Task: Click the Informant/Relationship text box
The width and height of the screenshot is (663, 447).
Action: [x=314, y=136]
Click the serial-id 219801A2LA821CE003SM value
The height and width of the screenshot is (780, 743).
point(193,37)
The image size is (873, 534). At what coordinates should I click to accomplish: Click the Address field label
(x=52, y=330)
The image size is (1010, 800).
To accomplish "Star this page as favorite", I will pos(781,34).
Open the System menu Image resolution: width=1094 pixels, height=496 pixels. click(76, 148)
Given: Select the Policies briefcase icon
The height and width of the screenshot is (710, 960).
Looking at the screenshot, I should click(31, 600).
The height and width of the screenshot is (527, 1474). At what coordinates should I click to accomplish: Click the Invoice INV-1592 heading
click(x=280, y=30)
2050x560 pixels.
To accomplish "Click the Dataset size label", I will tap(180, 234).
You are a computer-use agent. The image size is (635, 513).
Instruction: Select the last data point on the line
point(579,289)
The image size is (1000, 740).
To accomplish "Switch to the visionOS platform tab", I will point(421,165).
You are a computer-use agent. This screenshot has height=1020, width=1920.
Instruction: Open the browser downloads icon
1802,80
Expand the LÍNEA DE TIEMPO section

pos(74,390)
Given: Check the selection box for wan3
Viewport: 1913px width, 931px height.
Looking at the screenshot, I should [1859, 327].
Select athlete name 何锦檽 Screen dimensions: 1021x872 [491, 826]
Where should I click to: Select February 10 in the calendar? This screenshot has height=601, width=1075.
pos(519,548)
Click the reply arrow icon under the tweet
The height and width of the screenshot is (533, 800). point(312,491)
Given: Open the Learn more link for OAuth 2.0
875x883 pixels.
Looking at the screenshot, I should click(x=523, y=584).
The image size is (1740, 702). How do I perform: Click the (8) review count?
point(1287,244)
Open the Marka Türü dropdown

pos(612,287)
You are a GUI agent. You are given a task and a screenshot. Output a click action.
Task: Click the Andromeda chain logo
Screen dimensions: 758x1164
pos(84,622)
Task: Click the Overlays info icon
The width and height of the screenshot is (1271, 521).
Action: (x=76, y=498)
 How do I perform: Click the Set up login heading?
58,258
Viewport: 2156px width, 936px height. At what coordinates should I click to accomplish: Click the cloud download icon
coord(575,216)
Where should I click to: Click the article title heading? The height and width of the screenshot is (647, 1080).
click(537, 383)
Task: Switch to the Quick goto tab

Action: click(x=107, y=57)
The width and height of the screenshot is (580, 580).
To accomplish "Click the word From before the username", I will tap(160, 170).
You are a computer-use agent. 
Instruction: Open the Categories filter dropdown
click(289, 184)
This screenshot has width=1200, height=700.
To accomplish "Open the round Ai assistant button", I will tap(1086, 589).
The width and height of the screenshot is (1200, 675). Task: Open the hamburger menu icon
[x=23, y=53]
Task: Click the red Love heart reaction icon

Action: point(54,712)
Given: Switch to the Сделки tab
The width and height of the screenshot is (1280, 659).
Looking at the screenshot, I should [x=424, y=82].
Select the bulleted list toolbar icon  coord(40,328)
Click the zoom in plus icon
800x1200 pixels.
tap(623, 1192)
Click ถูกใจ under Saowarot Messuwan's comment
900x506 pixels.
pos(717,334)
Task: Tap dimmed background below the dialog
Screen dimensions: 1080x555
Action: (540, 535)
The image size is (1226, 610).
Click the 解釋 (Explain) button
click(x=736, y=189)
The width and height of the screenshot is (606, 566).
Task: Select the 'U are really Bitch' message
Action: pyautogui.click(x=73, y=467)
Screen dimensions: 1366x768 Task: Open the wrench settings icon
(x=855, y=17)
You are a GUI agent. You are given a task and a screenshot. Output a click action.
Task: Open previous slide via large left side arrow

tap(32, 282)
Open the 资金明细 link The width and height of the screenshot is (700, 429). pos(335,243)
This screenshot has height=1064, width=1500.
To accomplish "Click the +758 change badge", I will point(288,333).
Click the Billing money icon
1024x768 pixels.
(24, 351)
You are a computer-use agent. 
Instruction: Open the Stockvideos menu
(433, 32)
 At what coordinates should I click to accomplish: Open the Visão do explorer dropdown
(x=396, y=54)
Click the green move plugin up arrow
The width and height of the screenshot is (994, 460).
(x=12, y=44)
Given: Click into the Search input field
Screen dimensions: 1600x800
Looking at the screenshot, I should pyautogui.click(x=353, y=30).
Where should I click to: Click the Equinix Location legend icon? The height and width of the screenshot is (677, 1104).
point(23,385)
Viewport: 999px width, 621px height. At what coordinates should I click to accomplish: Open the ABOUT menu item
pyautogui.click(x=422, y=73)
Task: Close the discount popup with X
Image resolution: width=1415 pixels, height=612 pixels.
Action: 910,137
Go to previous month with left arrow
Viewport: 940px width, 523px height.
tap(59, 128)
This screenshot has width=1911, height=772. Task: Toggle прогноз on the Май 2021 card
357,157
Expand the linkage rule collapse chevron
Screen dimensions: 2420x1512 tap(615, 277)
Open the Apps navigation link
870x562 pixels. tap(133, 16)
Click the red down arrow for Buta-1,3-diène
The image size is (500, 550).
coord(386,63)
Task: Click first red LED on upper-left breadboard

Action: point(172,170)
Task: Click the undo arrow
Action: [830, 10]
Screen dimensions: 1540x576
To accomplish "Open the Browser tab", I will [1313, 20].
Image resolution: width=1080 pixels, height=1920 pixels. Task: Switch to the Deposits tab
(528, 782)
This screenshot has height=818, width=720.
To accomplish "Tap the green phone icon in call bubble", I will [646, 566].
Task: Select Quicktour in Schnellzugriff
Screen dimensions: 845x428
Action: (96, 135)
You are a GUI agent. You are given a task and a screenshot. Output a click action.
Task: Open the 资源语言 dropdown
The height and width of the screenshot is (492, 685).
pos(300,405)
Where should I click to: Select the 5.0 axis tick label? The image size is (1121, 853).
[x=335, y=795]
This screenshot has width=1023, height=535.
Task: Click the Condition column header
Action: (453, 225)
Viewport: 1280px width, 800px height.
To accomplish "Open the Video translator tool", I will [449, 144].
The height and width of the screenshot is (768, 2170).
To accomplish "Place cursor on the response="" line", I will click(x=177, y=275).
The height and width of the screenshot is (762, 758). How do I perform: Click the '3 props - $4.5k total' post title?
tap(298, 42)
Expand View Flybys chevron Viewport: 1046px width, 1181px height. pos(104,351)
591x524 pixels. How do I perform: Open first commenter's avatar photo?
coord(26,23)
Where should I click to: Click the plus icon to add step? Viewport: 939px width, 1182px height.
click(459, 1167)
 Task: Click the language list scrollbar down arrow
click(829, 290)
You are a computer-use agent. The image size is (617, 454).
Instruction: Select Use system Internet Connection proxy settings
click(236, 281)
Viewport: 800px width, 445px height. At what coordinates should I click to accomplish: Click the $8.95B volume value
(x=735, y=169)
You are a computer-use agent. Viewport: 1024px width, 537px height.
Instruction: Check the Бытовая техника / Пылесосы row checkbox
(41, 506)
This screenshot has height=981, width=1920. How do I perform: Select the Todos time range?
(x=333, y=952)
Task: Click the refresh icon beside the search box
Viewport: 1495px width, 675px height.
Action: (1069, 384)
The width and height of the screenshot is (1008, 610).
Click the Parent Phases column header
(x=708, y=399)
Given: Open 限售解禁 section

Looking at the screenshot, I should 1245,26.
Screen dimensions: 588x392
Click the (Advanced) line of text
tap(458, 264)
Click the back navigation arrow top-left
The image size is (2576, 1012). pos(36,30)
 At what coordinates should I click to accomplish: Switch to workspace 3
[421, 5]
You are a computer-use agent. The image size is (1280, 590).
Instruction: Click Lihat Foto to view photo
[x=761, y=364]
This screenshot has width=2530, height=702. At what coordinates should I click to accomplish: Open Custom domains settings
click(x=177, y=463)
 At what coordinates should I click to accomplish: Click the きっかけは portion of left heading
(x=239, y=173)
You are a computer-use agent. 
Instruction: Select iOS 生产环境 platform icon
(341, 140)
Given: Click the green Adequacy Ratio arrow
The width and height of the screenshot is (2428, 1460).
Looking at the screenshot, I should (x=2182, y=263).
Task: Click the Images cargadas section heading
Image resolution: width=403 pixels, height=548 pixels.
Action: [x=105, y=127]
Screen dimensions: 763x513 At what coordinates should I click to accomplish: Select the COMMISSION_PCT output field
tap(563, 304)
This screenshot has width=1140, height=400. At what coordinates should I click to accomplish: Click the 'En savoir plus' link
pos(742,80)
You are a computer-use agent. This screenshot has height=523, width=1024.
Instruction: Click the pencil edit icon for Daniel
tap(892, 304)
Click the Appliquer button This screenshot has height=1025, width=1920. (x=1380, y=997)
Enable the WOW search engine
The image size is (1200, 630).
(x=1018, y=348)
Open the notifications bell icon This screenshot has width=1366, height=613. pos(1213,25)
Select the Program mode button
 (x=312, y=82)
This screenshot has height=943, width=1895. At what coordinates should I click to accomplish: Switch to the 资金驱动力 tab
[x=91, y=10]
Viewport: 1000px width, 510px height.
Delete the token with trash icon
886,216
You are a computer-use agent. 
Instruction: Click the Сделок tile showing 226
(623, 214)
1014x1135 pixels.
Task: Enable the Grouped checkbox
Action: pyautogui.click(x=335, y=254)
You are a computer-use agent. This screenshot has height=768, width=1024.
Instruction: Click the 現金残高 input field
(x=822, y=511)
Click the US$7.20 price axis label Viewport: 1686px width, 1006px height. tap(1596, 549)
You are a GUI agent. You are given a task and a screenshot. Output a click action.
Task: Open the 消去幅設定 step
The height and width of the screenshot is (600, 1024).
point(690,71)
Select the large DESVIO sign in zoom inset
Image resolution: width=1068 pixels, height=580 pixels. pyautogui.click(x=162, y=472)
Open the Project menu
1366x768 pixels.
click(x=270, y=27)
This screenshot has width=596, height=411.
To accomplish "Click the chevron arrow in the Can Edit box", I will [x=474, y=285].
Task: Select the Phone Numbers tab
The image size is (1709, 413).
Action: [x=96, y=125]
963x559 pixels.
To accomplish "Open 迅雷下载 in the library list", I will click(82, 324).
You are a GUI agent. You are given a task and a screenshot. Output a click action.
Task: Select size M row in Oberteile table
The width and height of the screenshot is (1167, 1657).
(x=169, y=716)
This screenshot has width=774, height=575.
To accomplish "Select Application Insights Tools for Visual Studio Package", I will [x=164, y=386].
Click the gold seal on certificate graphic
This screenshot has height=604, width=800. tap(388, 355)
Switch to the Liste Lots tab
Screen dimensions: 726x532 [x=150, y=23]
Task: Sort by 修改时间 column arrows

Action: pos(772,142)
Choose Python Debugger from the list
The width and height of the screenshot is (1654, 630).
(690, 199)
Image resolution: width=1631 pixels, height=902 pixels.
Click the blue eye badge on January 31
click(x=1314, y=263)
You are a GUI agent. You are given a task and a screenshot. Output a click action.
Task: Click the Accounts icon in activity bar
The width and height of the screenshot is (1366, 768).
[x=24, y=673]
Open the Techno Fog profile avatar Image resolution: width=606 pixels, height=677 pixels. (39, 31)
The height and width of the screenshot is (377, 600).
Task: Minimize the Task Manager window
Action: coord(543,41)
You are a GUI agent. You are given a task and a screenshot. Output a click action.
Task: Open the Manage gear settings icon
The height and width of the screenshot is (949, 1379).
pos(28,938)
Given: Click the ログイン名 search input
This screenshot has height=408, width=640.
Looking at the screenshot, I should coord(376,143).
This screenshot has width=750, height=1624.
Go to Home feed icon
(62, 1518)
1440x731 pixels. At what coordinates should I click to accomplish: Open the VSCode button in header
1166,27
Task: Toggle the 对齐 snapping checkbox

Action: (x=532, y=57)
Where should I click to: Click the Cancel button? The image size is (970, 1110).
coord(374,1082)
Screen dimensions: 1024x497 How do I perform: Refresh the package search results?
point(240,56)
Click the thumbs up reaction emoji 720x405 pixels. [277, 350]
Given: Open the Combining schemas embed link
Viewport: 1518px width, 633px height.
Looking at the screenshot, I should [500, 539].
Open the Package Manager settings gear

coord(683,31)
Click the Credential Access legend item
# # # # #
Using the material above, extract the line that contains "1440x731 pixels. At" and every line after it, exactly as given; stop at the last line.

1440x731 pixels. At what coordinates should I click to accomplish: Open the VSCode button in header
1166,27
Task: Toggle the 对齐 snapping checkbox

Action: (x=532, y=57)
Where should I click to: Click the Cancel button? The image size is (970, 1110).
coord(374,1082)
Screen dimensions: 1024x497 How do I perform: Refresh the package search results?
point(240,56)
Click the thumbs up reaction emoji 720x405 pixels. [277, 350]
Given: Open the Combining schemas embed link
Viewport: 1518px width, 633px height.
Looking at the screenshot, I should [500, 539].
Open the Package Manager settings gear

coord(683,31)
Click the Credential Access legend item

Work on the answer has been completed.